Whitney Museum Plans for New Meatpacking Location

The Whitney Museum of American Art has finalized plans to construct a new building in the Meatpacking District.  The building, set to be completed in 2015, will be larger and more accommodating than the Whitney's current site in the Upper East Side, proponents of the project said.

The Whitney Museum's board voted unanimously Tuesday evening to build the second museum in the Meatpacking District.  “Downtown is a new city, a new nation," Whitney Chairman Emeritus Leonard A. Lauder told the Times.  "Why shouldn’t the Whitney be the museum of record there?”

Although the museum had been looking to expand in its current location since the 1980s, the decision to build downtown effectively closes any such discussions.
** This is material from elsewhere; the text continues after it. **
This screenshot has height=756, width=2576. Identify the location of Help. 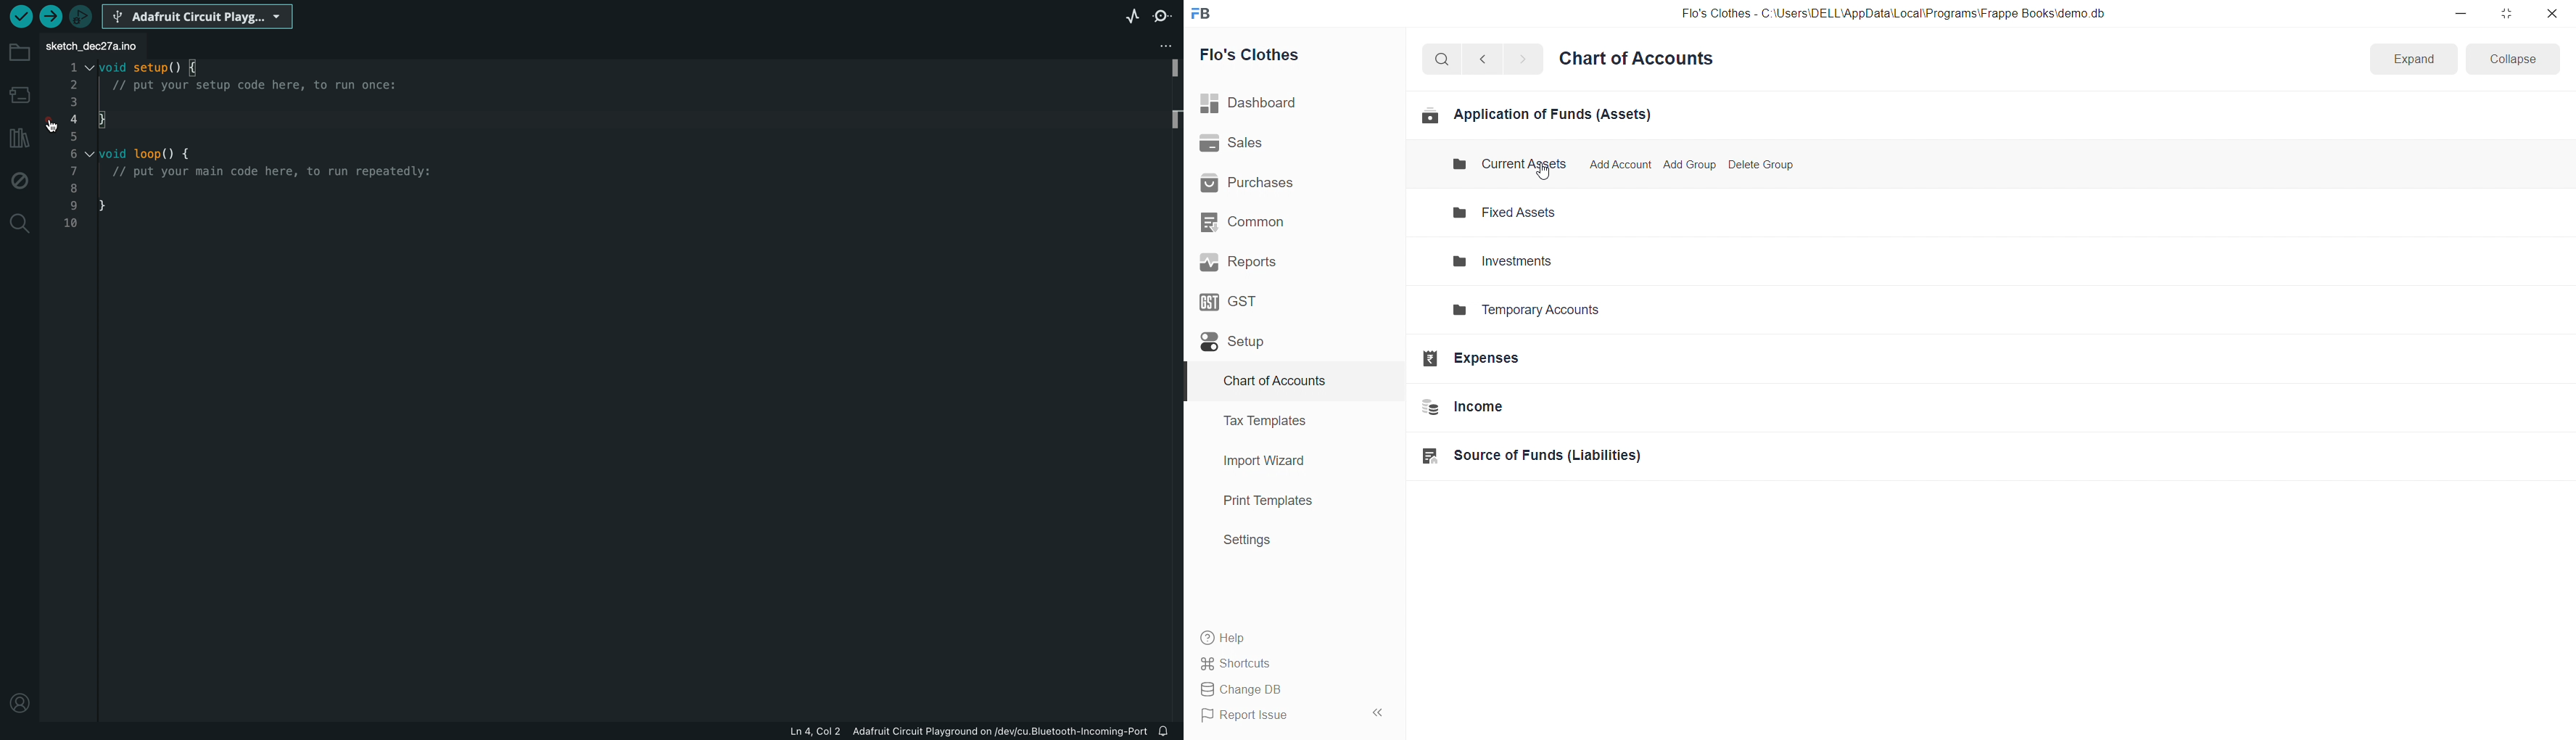
(1289, 637).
It will maintain its lease and some collections at its signature building, the Breuer on East  75th Street, but could perhaps end up sharing the space with the Metropolitan Museum of Art.  Discussions between the two museums are already underway.  

Lauder had been expected to oppose the move; in 2008 he donated $131 million to the Whitney with the requirement that the museum keep the Breuer Building "for the forseeable future," according to the Times.

“There is a new generation of people who have come on the board who are not rooted to the past...It would be unfair for someone like me who grew up near the Whitney to believe it should stay there," Lauder told the Times, adding, “there is no better time to build than now, with construction costs and interest rates at an all-time low.”

A partnership between the Whitney and the Met would be timely for the latter museum, as it plans to renovate its modern art galleries and would greatly benefit from extra space to house its pieces, Director Thomas P. Campbell told the Times.  The Whitney would also benefit financially from such an arrangement as it embarks on its newly decided construction project.